Pixel coordinate grounding data –
▶

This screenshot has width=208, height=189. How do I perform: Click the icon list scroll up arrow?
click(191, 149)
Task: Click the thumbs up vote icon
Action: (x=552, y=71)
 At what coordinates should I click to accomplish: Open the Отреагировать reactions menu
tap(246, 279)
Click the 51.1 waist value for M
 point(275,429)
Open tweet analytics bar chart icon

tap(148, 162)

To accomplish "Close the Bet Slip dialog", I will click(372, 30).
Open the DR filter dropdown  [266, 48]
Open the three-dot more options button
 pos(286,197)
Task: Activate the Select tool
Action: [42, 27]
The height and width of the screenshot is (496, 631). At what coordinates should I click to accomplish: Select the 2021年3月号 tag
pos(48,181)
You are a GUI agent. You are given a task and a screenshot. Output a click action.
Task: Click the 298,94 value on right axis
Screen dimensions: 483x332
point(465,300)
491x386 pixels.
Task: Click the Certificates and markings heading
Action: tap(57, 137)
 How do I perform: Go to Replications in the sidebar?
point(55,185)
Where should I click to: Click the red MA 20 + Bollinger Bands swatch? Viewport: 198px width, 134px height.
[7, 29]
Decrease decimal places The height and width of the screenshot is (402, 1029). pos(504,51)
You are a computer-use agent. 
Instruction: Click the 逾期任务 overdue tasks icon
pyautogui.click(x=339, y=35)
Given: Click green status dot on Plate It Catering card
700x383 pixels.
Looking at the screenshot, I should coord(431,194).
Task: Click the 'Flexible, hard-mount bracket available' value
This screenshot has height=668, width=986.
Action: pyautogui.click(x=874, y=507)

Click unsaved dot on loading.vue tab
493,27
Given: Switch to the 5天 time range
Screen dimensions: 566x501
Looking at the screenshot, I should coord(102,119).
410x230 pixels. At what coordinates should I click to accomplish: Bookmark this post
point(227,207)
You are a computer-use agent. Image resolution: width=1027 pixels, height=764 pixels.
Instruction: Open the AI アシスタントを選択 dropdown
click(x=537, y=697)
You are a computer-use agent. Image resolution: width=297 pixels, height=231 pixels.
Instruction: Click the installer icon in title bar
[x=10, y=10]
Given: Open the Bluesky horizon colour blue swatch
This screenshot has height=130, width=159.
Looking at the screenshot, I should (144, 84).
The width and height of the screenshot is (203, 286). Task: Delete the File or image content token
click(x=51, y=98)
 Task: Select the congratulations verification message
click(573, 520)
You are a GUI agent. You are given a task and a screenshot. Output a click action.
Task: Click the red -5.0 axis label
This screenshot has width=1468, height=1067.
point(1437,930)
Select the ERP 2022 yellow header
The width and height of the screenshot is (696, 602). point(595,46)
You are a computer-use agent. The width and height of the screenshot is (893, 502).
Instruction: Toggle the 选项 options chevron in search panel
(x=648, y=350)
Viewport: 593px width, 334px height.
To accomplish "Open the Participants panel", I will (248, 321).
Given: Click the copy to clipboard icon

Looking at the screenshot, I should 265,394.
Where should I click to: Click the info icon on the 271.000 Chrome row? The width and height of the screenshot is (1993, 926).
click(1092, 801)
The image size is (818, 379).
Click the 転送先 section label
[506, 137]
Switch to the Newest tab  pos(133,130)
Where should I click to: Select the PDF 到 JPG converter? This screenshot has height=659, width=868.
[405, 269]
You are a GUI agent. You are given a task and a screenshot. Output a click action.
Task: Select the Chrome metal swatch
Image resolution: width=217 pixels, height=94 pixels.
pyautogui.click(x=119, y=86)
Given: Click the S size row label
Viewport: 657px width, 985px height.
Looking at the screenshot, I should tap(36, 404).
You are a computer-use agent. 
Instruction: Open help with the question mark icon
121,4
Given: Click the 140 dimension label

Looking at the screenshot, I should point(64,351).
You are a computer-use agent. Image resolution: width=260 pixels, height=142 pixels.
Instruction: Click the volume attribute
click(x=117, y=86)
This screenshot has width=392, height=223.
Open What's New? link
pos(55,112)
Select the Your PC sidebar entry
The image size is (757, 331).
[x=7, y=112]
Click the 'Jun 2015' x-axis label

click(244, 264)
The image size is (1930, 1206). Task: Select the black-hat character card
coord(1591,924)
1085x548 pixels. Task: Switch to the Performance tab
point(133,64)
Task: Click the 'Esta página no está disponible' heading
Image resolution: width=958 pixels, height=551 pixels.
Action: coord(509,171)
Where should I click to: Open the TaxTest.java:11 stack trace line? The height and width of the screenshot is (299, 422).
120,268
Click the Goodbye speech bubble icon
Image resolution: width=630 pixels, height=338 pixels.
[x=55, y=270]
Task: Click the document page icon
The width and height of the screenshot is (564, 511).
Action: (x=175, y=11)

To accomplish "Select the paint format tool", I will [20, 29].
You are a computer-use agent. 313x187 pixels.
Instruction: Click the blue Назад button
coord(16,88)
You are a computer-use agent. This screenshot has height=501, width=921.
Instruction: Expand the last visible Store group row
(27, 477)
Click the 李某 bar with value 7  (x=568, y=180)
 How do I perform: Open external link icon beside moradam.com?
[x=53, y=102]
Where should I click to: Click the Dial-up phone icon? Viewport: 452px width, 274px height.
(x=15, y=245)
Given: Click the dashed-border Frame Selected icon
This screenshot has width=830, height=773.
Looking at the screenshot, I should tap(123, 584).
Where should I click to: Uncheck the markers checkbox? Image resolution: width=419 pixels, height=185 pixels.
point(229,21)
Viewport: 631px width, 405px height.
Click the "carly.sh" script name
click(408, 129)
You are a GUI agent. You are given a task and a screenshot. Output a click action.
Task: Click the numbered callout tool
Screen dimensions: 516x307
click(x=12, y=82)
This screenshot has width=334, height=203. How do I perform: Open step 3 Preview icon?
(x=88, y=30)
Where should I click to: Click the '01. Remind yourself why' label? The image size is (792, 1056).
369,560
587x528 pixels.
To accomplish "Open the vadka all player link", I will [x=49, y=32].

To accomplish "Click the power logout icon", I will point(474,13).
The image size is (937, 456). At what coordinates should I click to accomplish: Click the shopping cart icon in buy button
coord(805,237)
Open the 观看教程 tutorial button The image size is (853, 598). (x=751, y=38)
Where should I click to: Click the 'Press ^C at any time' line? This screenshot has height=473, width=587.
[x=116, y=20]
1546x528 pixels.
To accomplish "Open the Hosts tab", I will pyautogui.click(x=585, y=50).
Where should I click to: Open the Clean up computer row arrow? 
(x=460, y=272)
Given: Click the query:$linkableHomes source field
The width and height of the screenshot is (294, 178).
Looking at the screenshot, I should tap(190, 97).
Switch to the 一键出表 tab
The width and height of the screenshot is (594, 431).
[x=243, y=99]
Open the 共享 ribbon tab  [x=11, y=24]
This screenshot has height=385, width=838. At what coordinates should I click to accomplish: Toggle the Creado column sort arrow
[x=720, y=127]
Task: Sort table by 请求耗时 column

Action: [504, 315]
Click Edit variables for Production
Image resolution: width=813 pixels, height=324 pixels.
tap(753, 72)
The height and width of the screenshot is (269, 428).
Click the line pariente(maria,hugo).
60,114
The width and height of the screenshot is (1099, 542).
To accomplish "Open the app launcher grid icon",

◀

Each line above that has the word "will" must be copied.

To accomplish "Close the Bet Slip dialog", I will click(372, 30).
To accomplish "Open the Participants panel", I will (248, 321).
To accomplish "Select the paint format tool", I will [20, 29].
To accomplish "Open the vadka all player link", I will [x=49, y=32].
To accomplish "Click the power logout icon", I will point(474,13).
To accomplish "Open the Hosts tab", I will pyautogui.click(x=585, y=50).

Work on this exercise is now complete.